Deforestation in Brazil. Photographer: Rhett A. Butler

But how dire is the rainforest’s situation really? Quite dire indeed, it seems. According to an editorial published in the journal Science Weekly, the state of the Amazon rainforest may be dangerously close to reaching a threshold, beyond which the forest’s own ecosystem will not be able to support itself. This may lead to irreversible changes that will likely transform the once lush rainforest into something more akin to a savannah characterized by low biodiversity. Because the Amazon generates approximately half of its own rainfall, the question scientists have been trying to answer is exactly how much of the forest can disappear before it can no longer generate the rainfall that is required for its existence. Earlier estimates were that the tipping point would be reached when around 40 % of the forest disappeared. Recently these estimates have changed, partly because of climate change, and it is now believed that not much more than 20 % of the forest can be lost before desertification will turn large parts into a dry savannah. And the deforestation of the Amazon is dangerously close to reaching 20 %.

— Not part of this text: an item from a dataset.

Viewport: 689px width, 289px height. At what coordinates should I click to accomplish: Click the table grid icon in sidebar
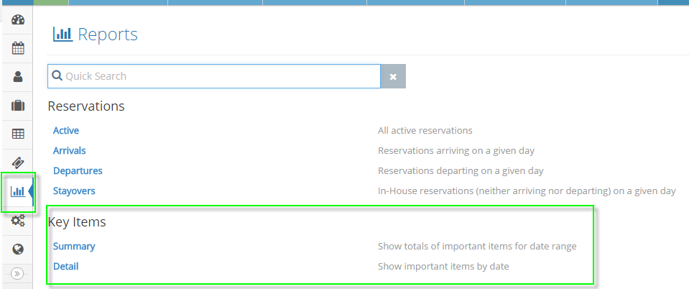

The government of Brazil has shown us that we cannot rely on the people in power around the world to create sufficient laws to protect rainforests such as the Amazon. So, what can be done? First, we need to ask ourselves what the main cause of deforestation is. Even though the answer to such questions of course are very complex, poverty seems to be a crucial part of the equation, perhaps even the root of the problem. Statistics show that forests contribute to 90 % of the livelihood of around 1.3 million people worldwide who live below the poverty line. Even though these people may of course realize that their lifestyles have a negative impact on the forests, the choice between preserving the rainforests for future generations and providing for their families is quite simple, and therein lies the problem.

Deforestation in Indonesia Photographer: Rhett A. Butler

In a completely different part of the world, in Indonesia, where the forests are facing similar difficulties, they might have come close to the solution, or at least a small part of it. In the remote town of Sukanda a very special health clinic has opened. What makes it so unusual is that the patients can pay for health care with non-cash means – everything from manure and seedlings to hand-woven baskets and their own labor. Patients from areas where illegal logging activity has ceased also receive discounts. The idea behind all this is that people should not have to need to log in order to pay for health care for their families. The operators of the clinic had noticed that when the people of this remote jungle town received healthcare, they more often than not paid for this and travel expenses by partaking in illegal logging. The clinic’s mission is to improve the health of residents, while at the same time creating social pressure to stop illegal logging.

Even if a solution such as a clinic in a remote jungle town in Indonesia might only have limited reach and impact, perhaps similar methods and solutions in the same creative spirit could be used on a larger scale in all parts of the world where there is a clear connection between deforestation and poverty, such as the Amazon. What is clear is that the solution will probably come from somewhere else than our governments, and starting with peoples’ healthcare might be a good idea.